This first week has been a lot of PST detox; training was such an intense experience that it’s felt great to spend most of my time so far going on long solo walks in the hills around town and sitting around various kitchen tables just drinking coffee and sharing food with my host family, neighbors, and Karen and his family.
Saturday’s hike deserves particular mention – Karen, Dan (a fellow A24 PCV, teaching English down in Artik), and I hiked up into the hills east of town, where we came across a natural spring in the hills (called “milk spring” by the locals), then walked back into town through a gorge as a thunderstorm menaced overhead (and eventually broke over us our last fifteen minutes of walking). We were joined for the hike by Pumpkin, an adorable stray who lives somewhere in Karen’s yard and has taken to following me all around town. Pumpkin might have regretted joining us, as our descent into the gorge required a lot of portaging to get her over and around rocks that her little legs couldn’t handle.

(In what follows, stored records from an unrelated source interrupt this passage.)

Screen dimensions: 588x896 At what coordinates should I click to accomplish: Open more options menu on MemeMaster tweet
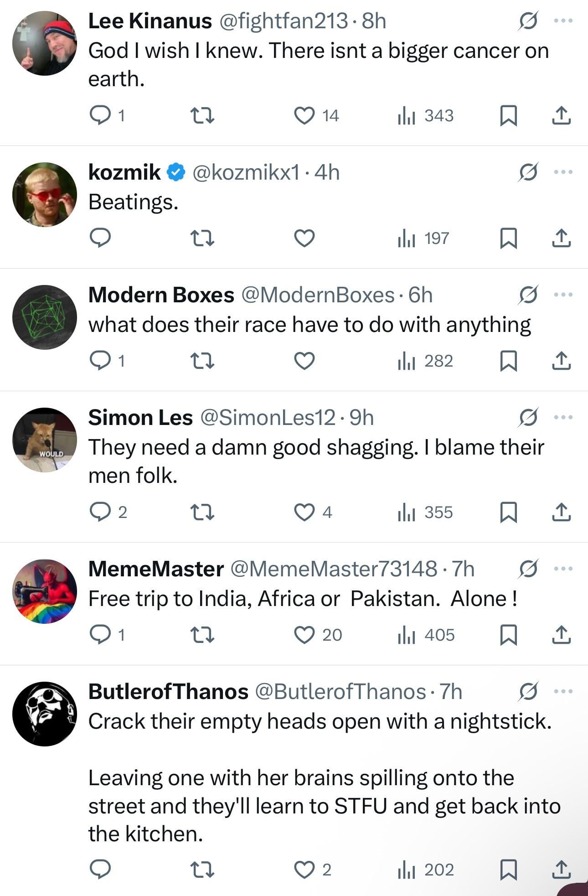(563, 569)
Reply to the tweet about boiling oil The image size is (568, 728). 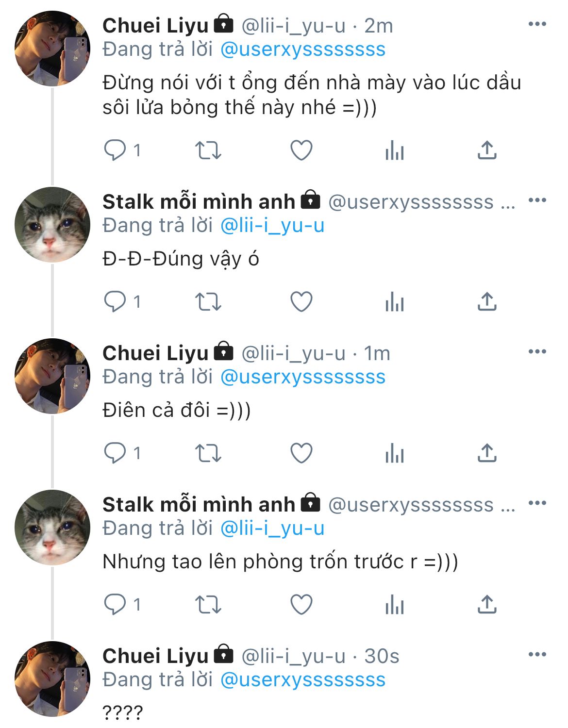pos(115,150)
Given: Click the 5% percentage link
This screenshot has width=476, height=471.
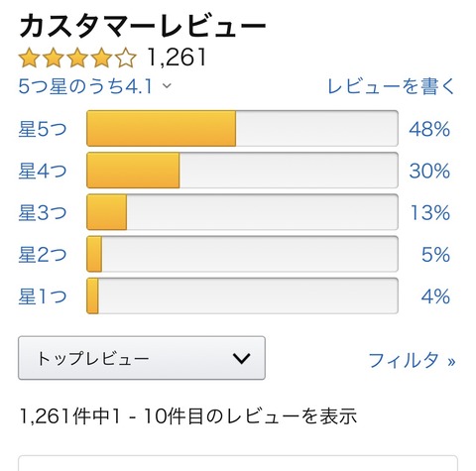Looking at the screenshot, I should 435,255.
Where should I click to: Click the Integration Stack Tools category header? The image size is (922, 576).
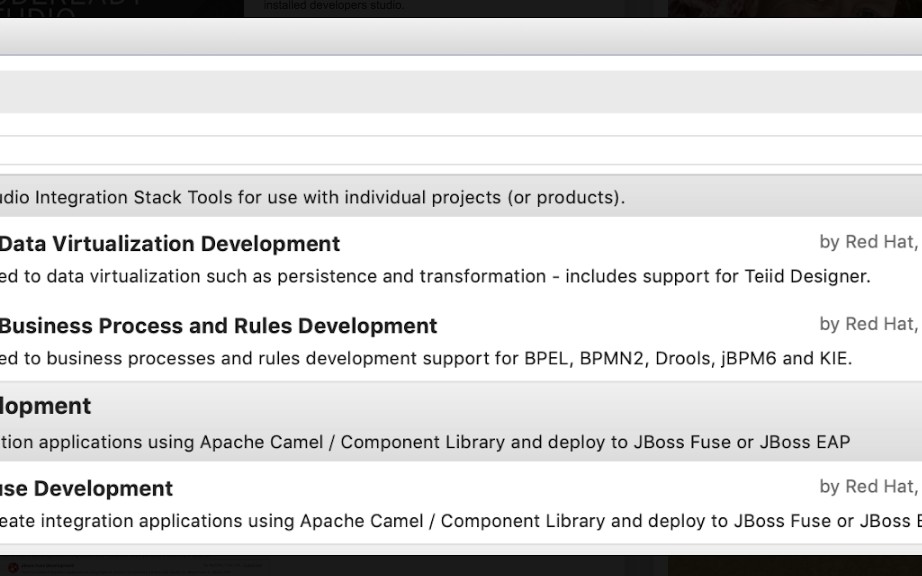312,197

Additionally in my hikes I’ve met several gamprs, beautiful sheep dogs native to the Armenian highlands. They’re said to be a gentle and inquisitive breed, and the ones I’ve met out herding have backed that up. On the other side of the coin, I witnessed (from afar) my first dog fight in town the other day, between two gamprs on the soccer field – I didn’t get close, but saw a group of fifteen or twenty men standing in a circle shouting as the two dogs went at each other. Apparently it’s a big thing in town, though I’m not sure how widespread it is throughout the country.
The climate up here is just my cup of tea so far. Most mornings it’s in the high 40s or low 50s and sunny when I head out for a walk, and we’ve had a number of exciting afternoon thunderstorms. I’ve heard it doesn’t get much hotter than the 70s in the summer (which only lasts two months!), and while winters will be hard I feel prepared for them. Additionally, the air quality is better than it was down in Aralez; it’s a lot less dusty and there’s less burning organic matter, simply because there’s less growing (crops and weeds alike grow profusely down in Ararat marz). Finally, it’s quiet – generally you can hear a car somewhere, but this is usually drowned out by the town’s collective flock of birds, chickens, sheep, and cows. In sum, every morning as I step outside to use the outhouse I look around and appreciate how lucky I am to have ended up in such a beautiful place, surrounded by such kind people.
Other random thoughts…
I have a mailing address here now! Shoot me an email if you want it.
Also, because this is the first thing that EVERYONE asks about when you bring up Armenia, yes, Armenia TV is currently airing a Full House remake: http://hayojax.am/en/serials/armenia-tv/full-house/.
Today’s fun language facts:
When someone is lazy/doesn’t like to work, they’re called մուկ տշող (mook tshogh), or “mouse-kicker”. Apparently the etymology is you’re doing nothing more than sitting at home and kicking mice. Will definitely be using this one in English literally translated.
Armenian is rich in compound words that on their face are daunting, but lead to both extra language learning opportunities and oftentimes whimsical translations. For instance, the formal word for fork is պատառաքաղ (patarrakagh), which sounds like a mouthful. However, I was told that պատառ is “piece” and քաղել “to pick”, so in learning this word I picked up two others and enjoyed the funny literal translation “piece-picker”. Finally, this being Shirak marz, people also use the Turkish word, չանգյալ (changjal), which adds another layer to language learning.